Ella sintió la primera pulsación de dolor mientras sonaba el auricular en su oído y sabía que la tensión que se había ido acumulando en su interior todo el día estaba dispuesta a explotar en el dolor de jaqueca. Corriendo al armario, abrió un cajón y buscó debajo del forro de papel en busca del pequeño escondite de las jeringas de morfina. Al encontrar una, desenvolvió la diminuta aguja, frotó la piel de su brazo con alcohol y clavó la punta en la piel, empujándola hacia los tejidos donde la inyección sería absorbida rápidamente. Apretando el pequeño tubo, lo enrolló cuidadosamente hasta que se vació y se hubo inyectado la última gota de la solución de narcótico.
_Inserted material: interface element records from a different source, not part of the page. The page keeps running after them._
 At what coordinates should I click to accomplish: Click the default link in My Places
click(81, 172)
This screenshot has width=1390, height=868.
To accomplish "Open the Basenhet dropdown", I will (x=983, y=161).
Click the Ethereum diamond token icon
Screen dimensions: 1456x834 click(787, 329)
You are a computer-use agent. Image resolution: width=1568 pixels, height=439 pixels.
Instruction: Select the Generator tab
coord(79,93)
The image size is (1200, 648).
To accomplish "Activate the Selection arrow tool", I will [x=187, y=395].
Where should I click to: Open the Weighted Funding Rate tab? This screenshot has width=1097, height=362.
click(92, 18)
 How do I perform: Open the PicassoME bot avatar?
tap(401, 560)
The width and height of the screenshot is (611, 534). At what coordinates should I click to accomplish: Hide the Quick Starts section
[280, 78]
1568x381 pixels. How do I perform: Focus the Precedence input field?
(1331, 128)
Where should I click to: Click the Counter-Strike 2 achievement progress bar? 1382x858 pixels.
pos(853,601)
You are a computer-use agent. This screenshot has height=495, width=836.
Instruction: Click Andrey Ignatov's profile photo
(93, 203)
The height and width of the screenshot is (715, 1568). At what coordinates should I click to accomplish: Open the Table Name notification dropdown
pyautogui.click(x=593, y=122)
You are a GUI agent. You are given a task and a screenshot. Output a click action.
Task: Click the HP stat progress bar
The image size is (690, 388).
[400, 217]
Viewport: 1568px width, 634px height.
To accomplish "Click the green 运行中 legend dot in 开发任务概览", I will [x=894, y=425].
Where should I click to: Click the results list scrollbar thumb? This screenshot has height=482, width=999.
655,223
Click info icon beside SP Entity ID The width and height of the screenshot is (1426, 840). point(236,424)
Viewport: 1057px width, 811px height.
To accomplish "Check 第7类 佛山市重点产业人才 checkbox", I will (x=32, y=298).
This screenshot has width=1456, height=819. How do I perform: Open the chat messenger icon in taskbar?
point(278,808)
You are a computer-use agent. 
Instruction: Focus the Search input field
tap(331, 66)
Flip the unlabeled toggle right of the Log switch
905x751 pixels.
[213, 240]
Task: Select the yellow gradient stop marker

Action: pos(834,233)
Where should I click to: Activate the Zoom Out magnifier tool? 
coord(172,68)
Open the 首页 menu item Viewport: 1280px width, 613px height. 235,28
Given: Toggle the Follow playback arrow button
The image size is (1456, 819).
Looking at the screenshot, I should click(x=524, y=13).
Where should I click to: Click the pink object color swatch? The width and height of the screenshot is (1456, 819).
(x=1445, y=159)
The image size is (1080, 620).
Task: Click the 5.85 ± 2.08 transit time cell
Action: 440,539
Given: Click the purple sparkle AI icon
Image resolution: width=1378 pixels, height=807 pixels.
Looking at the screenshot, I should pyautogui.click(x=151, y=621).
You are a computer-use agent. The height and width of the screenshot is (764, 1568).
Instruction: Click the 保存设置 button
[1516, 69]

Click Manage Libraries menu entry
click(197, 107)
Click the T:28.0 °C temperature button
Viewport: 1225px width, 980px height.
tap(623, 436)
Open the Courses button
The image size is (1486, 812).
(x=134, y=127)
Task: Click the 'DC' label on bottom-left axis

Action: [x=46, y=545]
Como había ocurrido en las dos noches anteriores, una cálida sensación de relajamiento empezó a esparcirse inmediatamente por su cuerpo, desde el punto donde le había pinchado la diminuta aguja, formando un círculo que iba agrandándose. Sin embargo, no cedió inmediatamente a la languidez del sueño, pues quería que su cuerpo estuviera fragante y suave con el perfume que gustaba a Pete cuando llegaba a casa. Tomando una ducha rápida, secó la piel, empolvó su cuerpo y se aplicó el perfume en algunos puntos de su cuerpo. Entonces, poniéndose el camisón que había comprado antes de partir del lugar donde se celebró la reunión del distrito sexto hacía sólo un par de días —aunque a ella le parecía haber pasado ya mucho tiempo— se estiró sobre la cama con una revista para esperarle.

Sin embargo, sus ojos empezaron a cerrarse. Al cabo de un rato la revista caía de sus dedos y quedó dormida.